Ihre Mission ist klar. Sie will sich nicht "in Dänemark zurücklehnen, ihr altes Leben vergessen und es sich gut gehen lassen". Sie möchte aufklären und angesichts von etwa 300 000 Kindersoldaten weltweit die Menschen wachrütteln. Keitetsi ist dabei, mit Unterstützung von
Missio und einer einheimischen Schwesterngemeinschaft ein Zentrum in Ruanda zu gründen, das 30 ehemaligen Kindersoldaten den Weg zurück in ein normales Leben ermöglichen soll. Missio unterstützt im Rahmen der "Aktion Volltreffer" dieses und weitere Projekte für Kindersoldaten. Bei den Kindern findet während des Begegnungstages die "Aktion Volltreffer" großen Anklang: Unter dem Motto "Auf Tore schießen statt auf Menschen" unterstützen sie beim Torwandschießen die Projekte auf sportliche Weise, während die Erwachsenen Keitetsi lauschen.
"Wir wollen angesichts des Schicksals von hunderttausenden Kindern verdeutlichen, wie wichtig die Hilfe für traumatisierte Kindersoldaten ist", erklärt Diözesanjugendseelsorger Stefan Hansch. "Unsere kirchlichen Projektpartner in Afrika helfen den Mädchen und Jungen, ihre seelischen Verletzungen zu bewältigen", ergänzt Missio-Referentin Bernadette Albrecht.

# IHRE AUFGABE
Schreiben Sie den Übungstext über Keitetsi und die Hilfe für ehemalige Kindersoldaten nach seinem letzten Satz weiter. Das anschließende Material hat keinen Bezug zum Übungstext.

# UNTERSUCHTES MATERIAL
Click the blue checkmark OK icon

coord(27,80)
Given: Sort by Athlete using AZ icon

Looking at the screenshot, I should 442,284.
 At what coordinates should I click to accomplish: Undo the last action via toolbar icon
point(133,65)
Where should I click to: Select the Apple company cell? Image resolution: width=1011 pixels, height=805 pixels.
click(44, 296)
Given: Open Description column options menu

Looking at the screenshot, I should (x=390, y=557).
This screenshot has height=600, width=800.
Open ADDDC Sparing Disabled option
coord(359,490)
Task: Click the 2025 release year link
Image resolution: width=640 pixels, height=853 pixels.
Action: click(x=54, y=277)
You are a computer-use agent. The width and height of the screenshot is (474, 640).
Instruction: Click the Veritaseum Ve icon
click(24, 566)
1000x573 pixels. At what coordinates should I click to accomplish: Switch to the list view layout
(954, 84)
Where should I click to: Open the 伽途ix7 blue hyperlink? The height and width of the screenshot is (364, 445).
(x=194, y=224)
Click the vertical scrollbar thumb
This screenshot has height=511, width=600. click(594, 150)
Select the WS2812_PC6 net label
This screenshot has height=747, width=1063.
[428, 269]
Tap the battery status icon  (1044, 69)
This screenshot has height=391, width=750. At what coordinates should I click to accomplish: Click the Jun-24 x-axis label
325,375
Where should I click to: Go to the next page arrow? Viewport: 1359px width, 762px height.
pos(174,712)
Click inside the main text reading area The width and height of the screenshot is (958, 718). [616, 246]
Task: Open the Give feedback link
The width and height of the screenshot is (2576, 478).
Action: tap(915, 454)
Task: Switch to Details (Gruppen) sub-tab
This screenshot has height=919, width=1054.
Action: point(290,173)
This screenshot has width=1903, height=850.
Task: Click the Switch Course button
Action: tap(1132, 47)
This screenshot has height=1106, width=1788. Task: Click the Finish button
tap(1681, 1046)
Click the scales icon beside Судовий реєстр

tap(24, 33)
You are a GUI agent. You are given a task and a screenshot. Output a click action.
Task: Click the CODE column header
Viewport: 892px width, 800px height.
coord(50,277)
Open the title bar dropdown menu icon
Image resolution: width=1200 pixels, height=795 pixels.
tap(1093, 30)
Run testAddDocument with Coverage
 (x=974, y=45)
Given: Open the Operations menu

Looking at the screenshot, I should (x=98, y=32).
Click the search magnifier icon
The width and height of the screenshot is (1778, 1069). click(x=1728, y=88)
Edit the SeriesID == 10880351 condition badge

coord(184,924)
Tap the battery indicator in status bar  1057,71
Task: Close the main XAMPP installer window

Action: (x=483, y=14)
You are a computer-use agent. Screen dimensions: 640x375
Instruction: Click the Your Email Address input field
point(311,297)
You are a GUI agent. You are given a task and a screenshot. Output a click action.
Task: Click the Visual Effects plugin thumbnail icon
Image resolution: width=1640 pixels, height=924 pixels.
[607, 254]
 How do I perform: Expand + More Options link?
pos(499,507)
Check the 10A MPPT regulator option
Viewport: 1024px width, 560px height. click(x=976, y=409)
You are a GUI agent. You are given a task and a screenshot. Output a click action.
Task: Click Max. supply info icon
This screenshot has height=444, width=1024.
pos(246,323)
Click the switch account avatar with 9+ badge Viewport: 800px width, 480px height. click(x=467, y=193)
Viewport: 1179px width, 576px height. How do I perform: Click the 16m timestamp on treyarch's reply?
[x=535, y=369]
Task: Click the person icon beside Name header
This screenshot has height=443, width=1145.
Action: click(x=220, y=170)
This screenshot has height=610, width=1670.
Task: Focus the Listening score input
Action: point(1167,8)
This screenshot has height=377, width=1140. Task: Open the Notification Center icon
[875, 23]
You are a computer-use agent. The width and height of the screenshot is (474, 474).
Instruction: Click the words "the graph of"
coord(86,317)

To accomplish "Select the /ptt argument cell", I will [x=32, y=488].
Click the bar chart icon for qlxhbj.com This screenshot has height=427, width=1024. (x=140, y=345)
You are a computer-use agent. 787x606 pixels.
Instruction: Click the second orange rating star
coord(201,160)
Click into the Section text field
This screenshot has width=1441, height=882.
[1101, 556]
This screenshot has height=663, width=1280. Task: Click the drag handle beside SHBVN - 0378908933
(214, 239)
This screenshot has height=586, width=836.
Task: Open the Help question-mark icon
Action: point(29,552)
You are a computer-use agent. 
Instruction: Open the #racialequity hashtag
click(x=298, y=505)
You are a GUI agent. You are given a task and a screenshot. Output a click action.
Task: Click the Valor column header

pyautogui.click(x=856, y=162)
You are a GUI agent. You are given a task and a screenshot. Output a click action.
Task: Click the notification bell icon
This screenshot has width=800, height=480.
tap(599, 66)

# IHRE ANTWORT
Mit einer Andacht für den Frieden fi ndet die Veranstaltung ihren Ausklang. Es entsteht ein Schmetterlings- Mobile, mit dem die Teilnehmer Keitetsi ihre Wünsche mit auf ihren wichtigen Weg geben. Keitetsi: "Ich habe gelernt, wie viel Glück ich hatte, fliehen und wieder frei leben zu können. Meine Freiheit schulde ich den Kindersoldaten, vor allem den Mädchen, die noch dort draußen sind."
Wer helfen will: www.missio.de; www.volltreffer.de
Biografisches
Das eigene schlimme Schicksal überwunden
1976 China Keitetsi wird in Westuganda geboren. Ihr Vater misshandelt sie als kleines Mädchen so schwer, dass sie von Ärzten behandelt werden muss.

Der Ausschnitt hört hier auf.